→ **Data for this exercise**
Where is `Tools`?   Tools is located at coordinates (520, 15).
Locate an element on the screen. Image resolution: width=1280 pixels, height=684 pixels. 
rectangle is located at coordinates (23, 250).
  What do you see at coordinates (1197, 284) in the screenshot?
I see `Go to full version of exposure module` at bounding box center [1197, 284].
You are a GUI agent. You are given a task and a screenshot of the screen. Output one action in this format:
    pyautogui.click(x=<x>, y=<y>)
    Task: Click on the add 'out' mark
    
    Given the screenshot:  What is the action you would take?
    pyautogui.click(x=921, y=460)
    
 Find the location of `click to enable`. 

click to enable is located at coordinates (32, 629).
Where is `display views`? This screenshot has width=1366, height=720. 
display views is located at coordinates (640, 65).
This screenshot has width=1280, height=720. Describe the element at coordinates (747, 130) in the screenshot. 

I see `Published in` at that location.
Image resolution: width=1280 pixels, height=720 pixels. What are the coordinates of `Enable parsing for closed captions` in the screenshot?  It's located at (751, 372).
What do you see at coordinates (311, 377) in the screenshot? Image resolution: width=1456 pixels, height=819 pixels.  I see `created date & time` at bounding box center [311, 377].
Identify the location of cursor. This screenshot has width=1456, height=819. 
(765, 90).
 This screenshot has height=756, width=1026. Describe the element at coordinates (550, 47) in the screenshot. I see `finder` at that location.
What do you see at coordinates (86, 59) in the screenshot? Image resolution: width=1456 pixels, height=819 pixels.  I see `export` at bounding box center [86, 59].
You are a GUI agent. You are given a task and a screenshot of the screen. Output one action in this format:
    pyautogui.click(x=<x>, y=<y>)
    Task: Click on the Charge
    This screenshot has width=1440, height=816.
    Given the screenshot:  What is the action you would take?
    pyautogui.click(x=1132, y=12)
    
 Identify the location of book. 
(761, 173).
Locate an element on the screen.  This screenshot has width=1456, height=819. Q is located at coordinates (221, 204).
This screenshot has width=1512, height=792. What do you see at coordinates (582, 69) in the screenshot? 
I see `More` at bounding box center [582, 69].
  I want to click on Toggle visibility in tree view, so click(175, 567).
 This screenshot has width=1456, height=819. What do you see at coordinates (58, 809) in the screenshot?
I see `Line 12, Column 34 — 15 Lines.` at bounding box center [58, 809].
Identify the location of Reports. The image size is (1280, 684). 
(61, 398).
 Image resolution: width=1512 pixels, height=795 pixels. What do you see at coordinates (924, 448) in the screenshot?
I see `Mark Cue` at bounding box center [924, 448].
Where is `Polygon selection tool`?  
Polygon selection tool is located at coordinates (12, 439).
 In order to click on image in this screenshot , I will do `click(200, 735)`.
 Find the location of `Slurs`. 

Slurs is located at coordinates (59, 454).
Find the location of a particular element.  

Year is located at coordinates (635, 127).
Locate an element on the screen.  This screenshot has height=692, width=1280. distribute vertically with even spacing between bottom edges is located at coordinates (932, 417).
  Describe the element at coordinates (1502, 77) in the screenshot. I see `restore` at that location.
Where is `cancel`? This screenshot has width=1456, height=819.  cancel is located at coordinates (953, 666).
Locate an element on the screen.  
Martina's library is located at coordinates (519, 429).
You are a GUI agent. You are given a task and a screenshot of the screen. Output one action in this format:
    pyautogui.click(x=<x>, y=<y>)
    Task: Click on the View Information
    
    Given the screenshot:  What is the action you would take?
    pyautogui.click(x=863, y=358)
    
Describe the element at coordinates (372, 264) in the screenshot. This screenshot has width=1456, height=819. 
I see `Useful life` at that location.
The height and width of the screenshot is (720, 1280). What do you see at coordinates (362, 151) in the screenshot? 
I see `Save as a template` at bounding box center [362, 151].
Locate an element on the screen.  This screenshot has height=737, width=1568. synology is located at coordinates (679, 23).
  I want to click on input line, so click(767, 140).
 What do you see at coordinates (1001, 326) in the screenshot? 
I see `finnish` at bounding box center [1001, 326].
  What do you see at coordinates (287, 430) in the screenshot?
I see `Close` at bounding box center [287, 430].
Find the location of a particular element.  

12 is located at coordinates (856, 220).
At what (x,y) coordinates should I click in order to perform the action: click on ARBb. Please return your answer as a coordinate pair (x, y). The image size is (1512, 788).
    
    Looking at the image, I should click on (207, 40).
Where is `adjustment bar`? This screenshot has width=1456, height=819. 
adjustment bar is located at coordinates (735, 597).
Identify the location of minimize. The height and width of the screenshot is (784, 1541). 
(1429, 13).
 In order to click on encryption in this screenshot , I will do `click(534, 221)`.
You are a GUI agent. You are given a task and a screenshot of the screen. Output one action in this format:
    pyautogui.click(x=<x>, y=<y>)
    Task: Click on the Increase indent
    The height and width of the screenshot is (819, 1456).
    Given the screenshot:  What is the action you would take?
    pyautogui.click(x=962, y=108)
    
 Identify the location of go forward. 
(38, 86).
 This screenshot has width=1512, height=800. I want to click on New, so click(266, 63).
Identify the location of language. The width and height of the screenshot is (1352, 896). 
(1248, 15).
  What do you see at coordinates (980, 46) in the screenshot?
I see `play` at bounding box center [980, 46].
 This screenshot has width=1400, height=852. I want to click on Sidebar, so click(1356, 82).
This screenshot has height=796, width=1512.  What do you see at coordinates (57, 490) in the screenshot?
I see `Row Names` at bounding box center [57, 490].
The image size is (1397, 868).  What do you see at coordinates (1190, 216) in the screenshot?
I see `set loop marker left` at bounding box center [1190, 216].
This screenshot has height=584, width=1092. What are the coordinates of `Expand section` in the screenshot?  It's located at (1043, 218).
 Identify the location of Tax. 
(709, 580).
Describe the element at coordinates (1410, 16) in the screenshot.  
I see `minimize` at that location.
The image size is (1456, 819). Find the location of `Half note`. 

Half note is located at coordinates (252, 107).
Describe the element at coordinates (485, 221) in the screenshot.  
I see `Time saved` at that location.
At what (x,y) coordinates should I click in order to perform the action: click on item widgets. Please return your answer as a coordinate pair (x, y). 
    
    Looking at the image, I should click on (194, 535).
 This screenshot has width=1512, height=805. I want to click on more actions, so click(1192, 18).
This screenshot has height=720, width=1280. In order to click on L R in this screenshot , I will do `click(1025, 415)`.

→ **What this task involves**
Copy these lines exactly as they appear, without changing anything.

→ **The result**
Where is `Tools`?   Tools is located at coordinates (520, 15).
Locate an element on the screen. Image resolution: width=1280 pixels, height=684 pixels. 
rectangle is located at coordinates (23, 250).
  What do you see at coordinates (1197, 284) in the screenshot?
I see `Go to full version of exposure module` at bounding box center [1197, 284].
You are a GUI agent. You are given a task and a screenshot of the screen. Output one action in this format:
    pyautogui.click(x=<x>, y=<y>)
    Task: Click on the add 'out' mark
    
    Given the screenshot:  What is the action you would take?
    pyautogui.click(x=921, y=460)
    
 Find the location of `click to enable`. 

click to enable is located at coordinates (32, 629).
Where is `display views`? This screenshot has width=1366, height=720. 
display views is located at coordinates (640, 65).
This screenshot has width=1280, height=720. Describe the element at coordinates (747, 130) in the screenshot. 

I see `Published in` at that location.
Image resolution: width=1280 pixels, height=720 pixels. What are the coordinates of `Enable parsing for closed captions` in the screenshot?  It's located at (751, 372).
What do you see at coordinates (311, 377) in the screenshot? Image resolution: width=1456 pixels, height=819 pixels.  I see `created date & time` at bounding box center [311, 377].
Identify the location of cursor. This screenshot has width=1456, height=819. 
(765, 90).
 This screenshot has height=756, width=1026. Describe the element at coordinates (550, 47) in the screenshot. I see `finder` at that location.
What do you see at coordinates (86, 59) in the screenshot? Image resolution: width=1456 pixels, height=819 pixels.  I see `export` at bounding box center [86, 59].
You are a GUI agent. You are given a task and a screenshot of the screen. Output one action in this format:
    pyautogui.click(x=<x>, y=<y>)
    Task: Click on the Charge
    This screenshot has width=1440, height=816.
    Given the screenshot:  What is the action you would take?
    pyautogui.click(x=1132, y=12)
    
 Identify the location of book. 
(761, 173).
Locate an element on the screen.  This screenshot has width=1456, height=819. Q is located at coordinates (221, 204).
This screenshot has width=1512, height=792. What do you see at coordinates (582, 69) in the screenshot? 
I see `More` at bounding box center [582, 69].
  I want to click on Toggle visibility in tree view, so click(175, 567).
 This screenshot has width=1456, height=819. What do you see at coordinates (58, 809) in the screenshot?
I see `Line 12, Column 34 — 15 Lines.` at bounding box center [58, 809].
Identify the location of Reports. The image size is (1280, 684). 
(61, 398).
 Image resolution: width=1512 pixels, height=795 pixels. What do you see at coordinates (924, 448) in the screenshot?
I see `Mark Cue` at bounding box center [924, 448].
Where is `Polygon selection tool`?  
Polygon selection tool is located at coordinates (12, 439).
 In order to click on image in this screenshot , I will do `click(200, 735)`.
 Find the location of `Slurs`. 

Slurs is located at coordinates (59, 454).
Find the location of a particular element.  

Year is located at coordinates (635, 127).
Locate an element on the screen.  This screenshot has height=692, width=1280. distribute vertically with even spacing between bottom edges is located at coordinates (932, 417).
  Describe the element at coordinates (1502, 77) in the screenshot. I see `restore` at that location.
Where is `cancel`? This screenshot has width=1456, height=819.  cancel is located at coordinates (953, 666).
Locate an element on the screen.  
Martina's library is located at coordinates (519, 429).
You are a GUI agent. You are given a task and a screenshot of the screen. Output one action in this format:
    pyautogui.click(x=<x>, y=<y>)
    Task: Click on the View Information
    
    Given the screenshot:  What is the action you would take?
    pyautogui.click(x=863, y=358)
    
Describe the element at coordinates (372, 264) in the screenshot. This screenshot has width=1456, height=819. 
I see `Useful life` at that location.
The height and width of the screenshot is (720, 1280). What do you see at coordinates (362, 151) in the screenshot? 
I see `Save as a template` at bounding box center [362, 151].
Locate an element on the screen.  This screenshot has height=737, width=1568. synology is located at coordinates (679, 23).
  I want to click on input line, so click(767, 140).
 What do you see at coordinates (1001, 326) in the screenshot? 
I see `finnish` at bounding box center [1001, 326].
  What do you see at coordinates (287, 430) in the screenshot?
I see `Close` at bounding box center [287, 430].
Find the location of a particular element.  

12 is located at coordinates (856, 220).
At what (x,y) coordinates should I click in order to perform the action: click on ARBb. Please return your answer as a coordinate pair (x, y). The image size is (1512, 788).
    
    Looking at the image, I should click on (207, 40).
Where is `adjustment bar`? This screenshot has width=1456, height=819. 
adjustment bar is located at coordinates (735, 597).
Identify the location of minimize. The height and width of the screenshot is (784, 1541). 
(1429, 13).
 In order to click on encryption in this screenshot , I will do `click(534, 221)`.
You are a GUI agent. You are given a task and a screenshot of the screen. Output one action in this format:
    pyautogui.click(x=<x>, y=<y>)
    Task: Click on the Increase indent
    The height and width of the screenshot is (819, 1456).
    Given the screenshot:  What is the action you would take?
    pyautogui.click(x=962, y=108)
    
 Identify the location of go forward. 
(38, 86).
 This screenshot has width=1512, height=800. I want to click on New, so click(266, 63).
Identify the location of language. The width and height of the screenshot is (1352, 896). 
(1248, 15).
  What do you see at coordinates (980, 46) in the screenshot?
I see `play` at bounding box center [980, 46].
 This screenshot has width=1400, height=852. I want to click on Sidebar, so click(1356, 82).
This screenshot has height=796, width=1512.  What do you see at coordinates (57, 490) in the screenshot?
I see `Row Names` at bounding box center [57, 490].
The image size is (1397, 868).  What do you see at coordinates (1190, 216) in the screenshot?
I see `set loop marker left` at bounding box center [1190, 216].
This screenshot has height=584, width=1092. What are the coordinates of `Expand section` in the screenshot?  It's located at (1043, 218).
 Identify the location of Tax. 
(709, 580).
Describe the element at coordinates (1410, 16) in the screenshot.  
I see `minimize` at that location.
The image size is (1456, 819). Find the location of `Half note`. 

Half note is located at coordinates (252, 107).
Describe the element at coordinates (485, 221) in the screenshot.  
I see `Time saved` at that location.
At what (x,y) coordinates should I click in order to perform the action: click on item widgets. Please return your answer as a coordinate pair (x, y). 
    
    Looking at the image, I should click on (194, 535).
 This screenshot has width=1512, height=805. I want to click on more actions, so click(1192, 18).
This screenshot has height=720, width=1280. In order to click on L R in this screenshot , I will do `click(1025, 415)`.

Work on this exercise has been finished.